• **EXERCISE TASK**
Please pull out every line in the records below that contains the string "agent", and copy each such line in full.
────────
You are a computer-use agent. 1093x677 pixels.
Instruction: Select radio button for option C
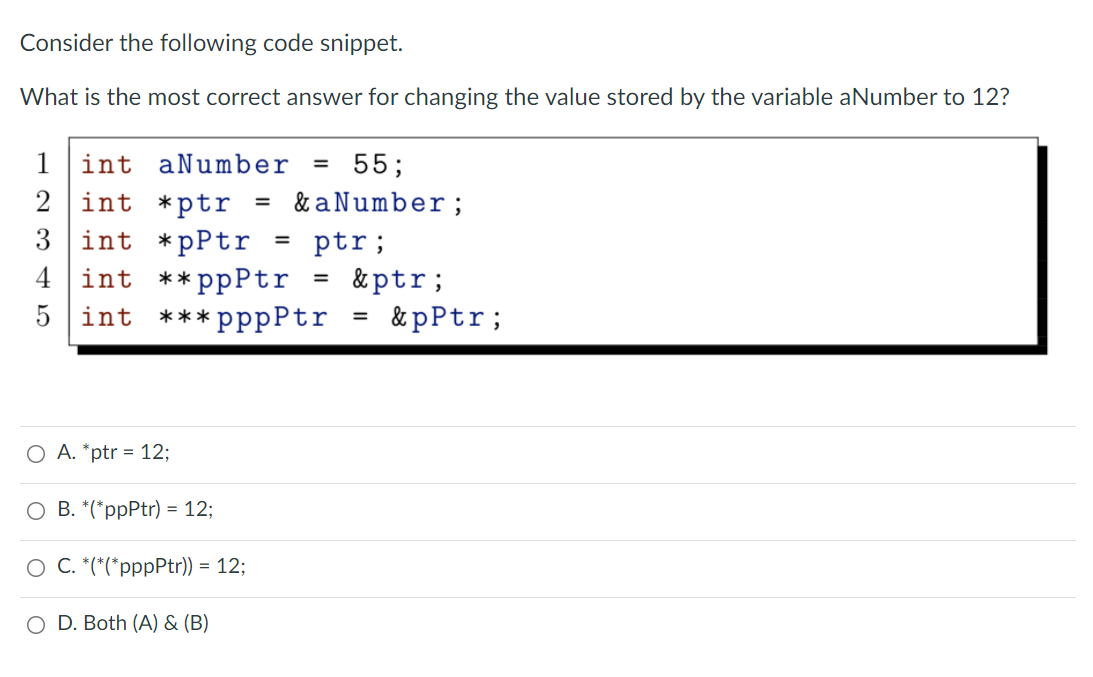click(x=35, y=566)
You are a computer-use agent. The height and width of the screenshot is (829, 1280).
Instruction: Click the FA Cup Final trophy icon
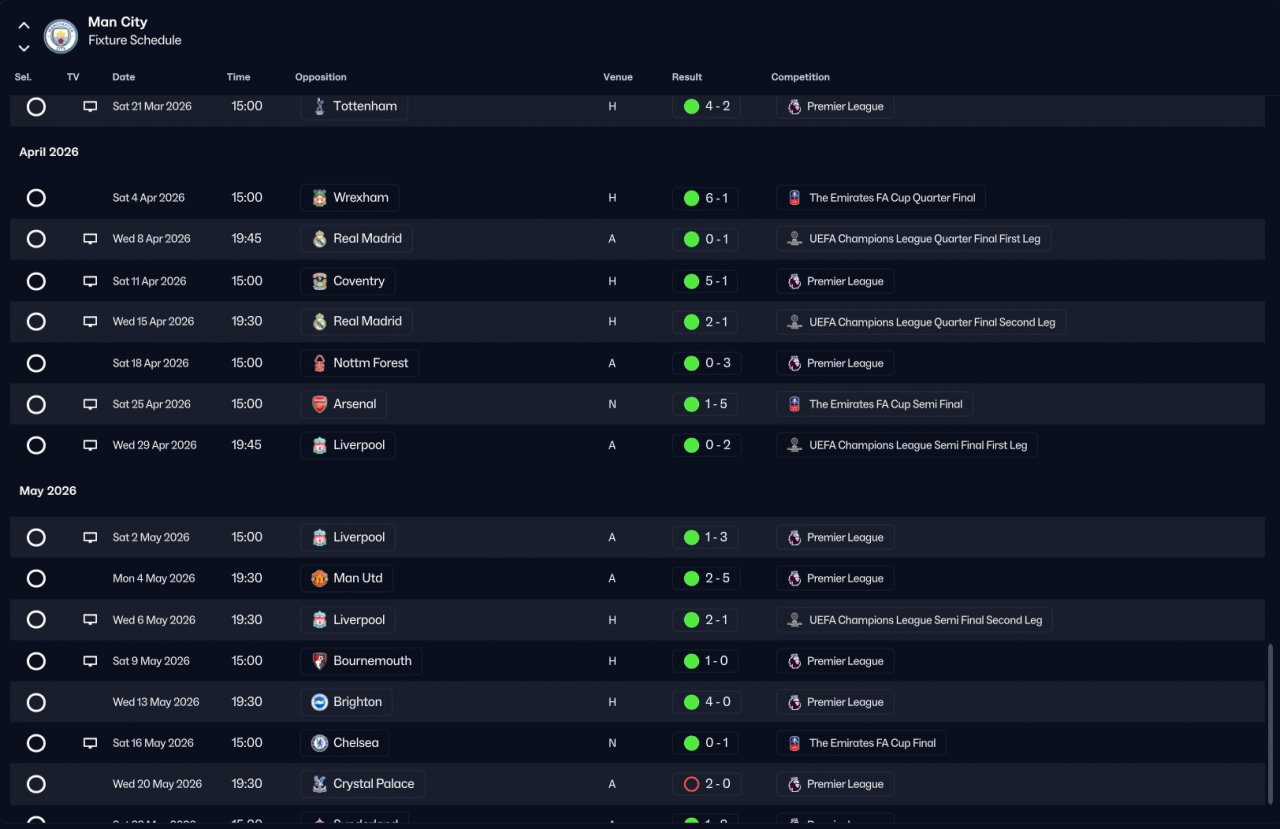tap(794, 743)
────────
• **RESPONSE**
You are a computer-use agent. 1093x677 pixels.
You are a computer-use agent. The height and width of the screenshot is (829, 1280).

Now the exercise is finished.